[jira] [Comment Edited] (CASSANDRA-15213) DecayingEstimatedHistogramReservoir Inefficiencies

Benedict Elliott Smith (Jira) Wed, 08 Jan 2020 12:25:32 -0800


    [ 
https://issues.apache.org/jira/browse/CASSANDRA-15213?page=com.atlassian.jira.plugin.system.issuetabpanels:comment-tabpanel&focusedCommentId=17010990#comment-17010990
 ]


Benedict Elliott Smith edited comment on CASSANDRA-15213 at 1/8/20 8:24 PM:
----------------------------------------------------------------------------

bq. Or are you suggesting increasing the bucket resolution
bq. Do you mean having multiple buckets per offset? 

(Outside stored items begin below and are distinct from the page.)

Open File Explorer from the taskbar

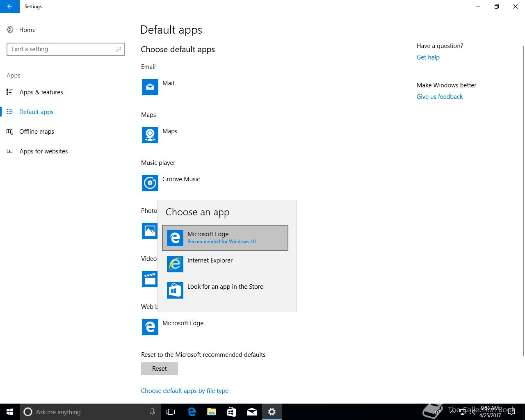coord(211,412)
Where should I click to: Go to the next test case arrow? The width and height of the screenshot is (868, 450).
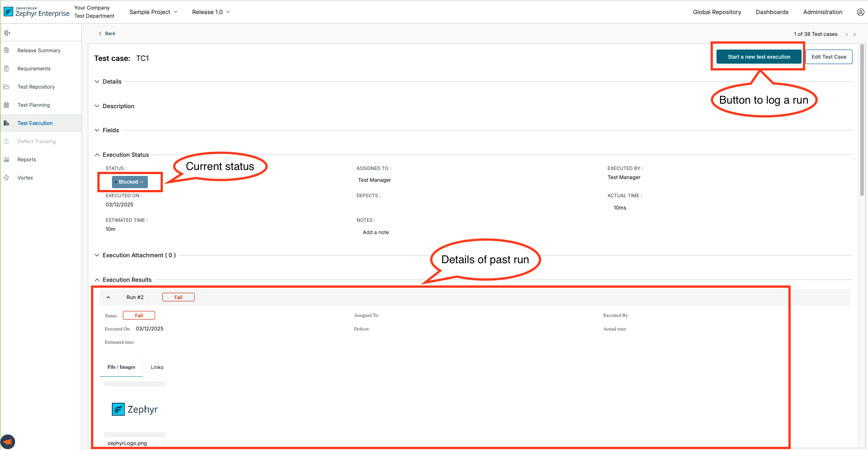[854, 35]
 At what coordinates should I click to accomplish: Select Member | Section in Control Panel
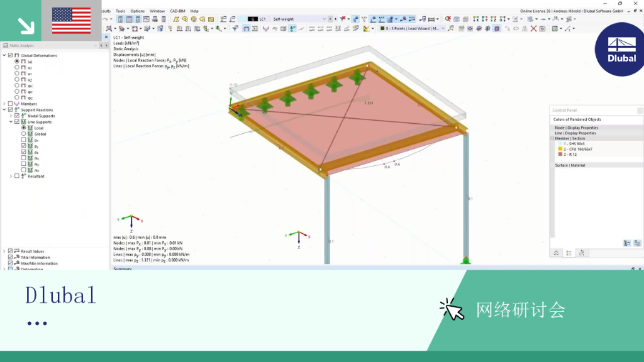(x=570, y=138)
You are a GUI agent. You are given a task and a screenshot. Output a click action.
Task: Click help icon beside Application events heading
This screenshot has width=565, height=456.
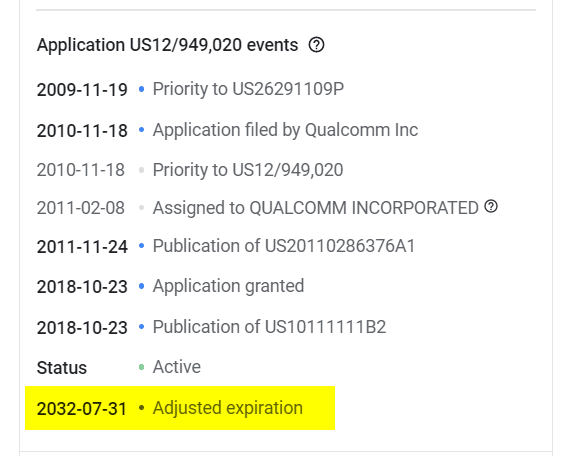(316, 45)
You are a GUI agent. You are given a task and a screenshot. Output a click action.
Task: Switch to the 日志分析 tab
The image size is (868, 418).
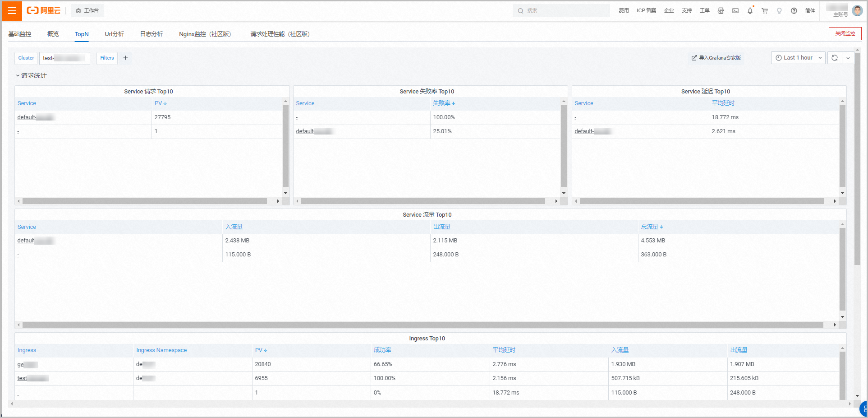click(x=152, y=34)
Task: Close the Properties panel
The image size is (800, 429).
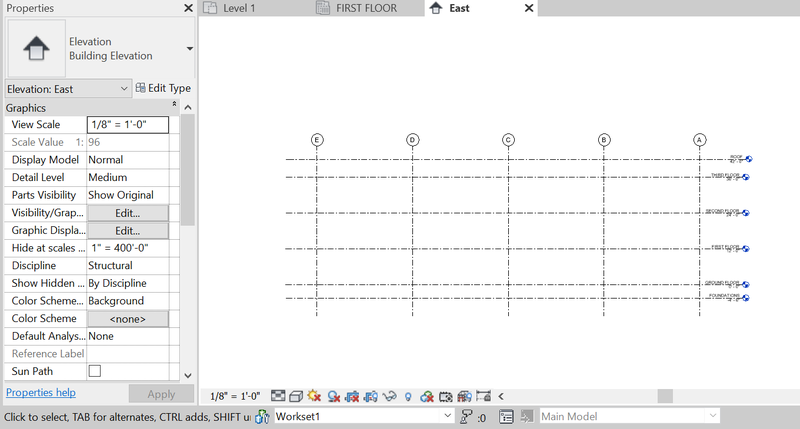Action: pyautogui.click(x=188, y=8)
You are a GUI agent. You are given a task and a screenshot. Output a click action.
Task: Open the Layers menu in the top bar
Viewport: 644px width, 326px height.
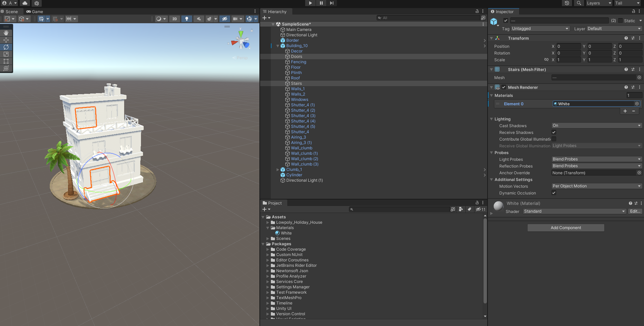(x=599, y=3)
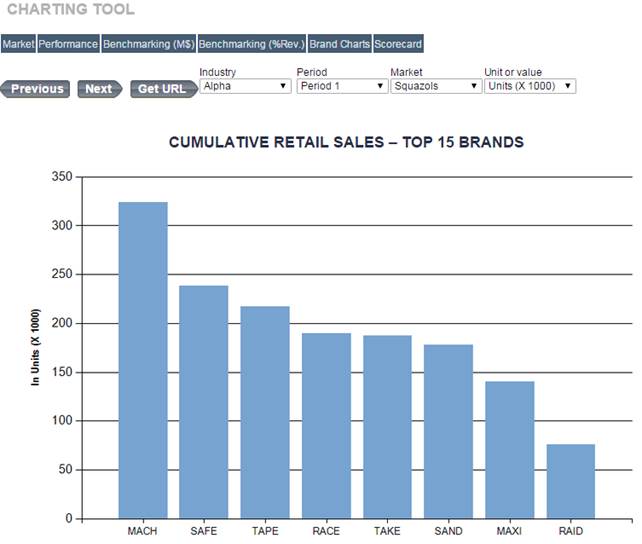642x544 pixels.
Task: Go to Brand Charts tab
Action: click(x=340, y=44)
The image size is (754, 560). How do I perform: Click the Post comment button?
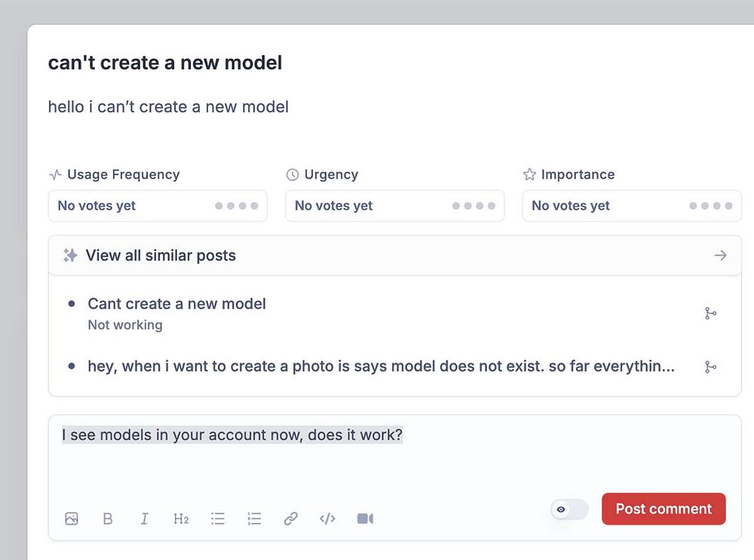point(664,509)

Right.  I meant one option was to essentially inline the striping by 
introducing, e.g., 4x as many buckets as requested.  Each logical bucket can be 
represented by the sum of that many buckets.  The buckets would be offset from 
each other by at least two cache lines, and all buckets would ideally be more 
uniformly distributed in memory (by e.g. {{Integer.reverse(idx)}}), so that 
adjacent buckets that are most likely to be used together don't also compete 
for cache locks.

bq. Additionally, re: your LongAdder reference, are you proposing creating new 
buckets for the same offset under contention (like LongAdder does w/ Cell)?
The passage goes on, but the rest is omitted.